Vespa Woolf (author) from Peru, South America on July 04, 2012:

Whole wheat flour tortillas are delicious and nutritious, but corn tortillas are in a class of their own. I hope you have a chance to try them someday. Once you get the knack of it they're actually quite easy. For me, they're faster than the flour variety. Thank you for your kind words, MargaritaEden. I really appreciate it!

Vespa Woolf (author) from Peru, South America on July 04, 2012:

Mhatter99, we wouldn't want to upset your wife's friend. I wonder if she uses masa harina or makes them from field corn and lime? Thanks for taking the time to come by. It's always nice to hear from you.

MargaritaEden from Oregon on July 03, 2012:

I love you recipes, they always look like masterpieces, these pictures just make my mouth water. I make whole wheat flour tortillas, but never made corn ones before. Thanks for the recipe!

Martin Kloess from San Francisco on July 03, 2012:

love tortillas. Unfortunately, my wife's friend would be upset if I tried you recipe. She makes all my tortillas.

Janine Huldie from New York, New York on July 03, 2012:

Vespawoolf, I am truly a mexican food lover so this hub really spoke to me. Thanks again and you are so welcome too!!

Vespa Woolf (author) from Peru, South America on July 03, 2012:

Lovesleftovers, I'm so glad this hub inspired you to try making your own corn tortillas. It's bound to bring back wonderful memories of your Abuela. They're actually easy to make once you get the hang of it, and there's nothing like homemade as you know! Thanks for taking the time to vote and share. I really appreciate it.

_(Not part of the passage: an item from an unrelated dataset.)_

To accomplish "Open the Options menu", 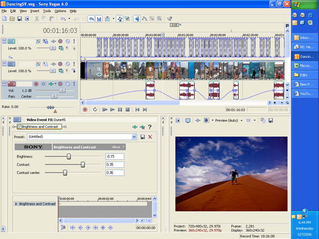I will click(60, 10).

lovesleftovers from Texas on July 03, 2012:

Wow, what an information and recipe packed Hub! My family is from Mexico, and my Abuela always made tortillas from scratch. I almost always take the short cut and purchase tortillas, but your recipes motivate me to make some fresh ones. Voted up and shared!

Vespa Woolf (author) from Peru, South America on July 03, 2012:

Janine Huldie, it's nice to know a fellow Mexican food lover! Thanks so much for taking the time to read, the vote and the share.

Janine Huldie from New York, New York on July 03, 2012:

Love Mexican food and agree this left me so hungry right now. Seriously loved your recipes and have pinned, shared and voted up!

Vespa Woolf (author) from Peru, South America on July 03, 2012:

artist101, thank you for taking the time to read and comment! Homemade corn tortillas are so much more delicious than anything you can buy and so versatile, too.

Sherrie Gill from Hobart,In on July 03, 2012:

You are making me hungry!! looks very good.